▶ What the exercise asks
Transcribe, without any alteration, only the lines that begin at the line containing "Image resolution: width=1568" and run to the last line below.

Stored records
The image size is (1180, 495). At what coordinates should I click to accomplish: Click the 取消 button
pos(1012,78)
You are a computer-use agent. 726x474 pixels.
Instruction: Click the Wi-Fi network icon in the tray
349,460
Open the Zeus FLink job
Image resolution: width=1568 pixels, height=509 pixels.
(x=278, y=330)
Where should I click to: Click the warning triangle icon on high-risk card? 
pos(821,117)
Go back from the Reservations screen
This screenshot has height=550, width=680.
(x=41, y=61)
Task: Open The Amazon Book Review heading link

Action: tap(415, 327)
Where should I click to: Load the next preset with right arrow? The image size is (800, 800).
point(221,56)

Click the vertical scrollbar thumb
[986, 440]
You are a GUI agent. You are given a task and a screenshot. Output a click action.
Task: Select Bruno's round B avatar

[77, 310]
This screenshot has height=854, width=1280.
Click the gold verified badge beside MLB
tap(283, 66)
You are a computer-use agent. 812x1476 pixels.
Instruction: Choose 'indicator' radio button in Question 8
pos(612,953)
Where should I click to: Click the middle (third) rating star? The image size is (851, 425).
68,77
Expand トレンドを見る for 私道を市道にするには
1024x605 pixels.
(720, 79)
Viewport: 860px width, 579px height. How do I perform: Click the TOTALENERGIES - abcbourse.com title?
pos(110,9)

▶ Written response
Image resolution: width=1568 pixels, height=509 pixels.
(x=278, y=330)
Where should I click to: Click the warning triangle icon on high-risk card? 
pos(821,117)
Go back from the Reservations screen
This screenshot has height=550, width=680.
(x=41, y=61)
Task: Open The Amazon Book Review heading link

Action: tap(415, 327)
Where should I click to: Load the next preset with right arrow? The image size is (800, 800).
point(221,56)

Click the vertical scrollbar thumb
[986, 440]
You are a GUI agent. You are given a task and a screenshot. Output a click action.
Task: Select Bruno's round B avatar

[77, 310]
This screenshot has height=854, width=1280.
Click the gold verified badge beside MLB
tap(283, 66)
You are a computer-use agent. 812x1476 pixels.
Instruction: Choose 'indicator' radio button in Question 8
pos(612,953)
Where should I click to: Click the middle (third) rating star? The image size is (851, 425).
68,77
Expand トレンドを見る for 私道を市道にするには
1024x605 pixels.
(720, 79)
Viewport: 860px width, 579px height. How do I perform: Click the TOTALENERGIES - abcbourse.com title?
pos(110,9)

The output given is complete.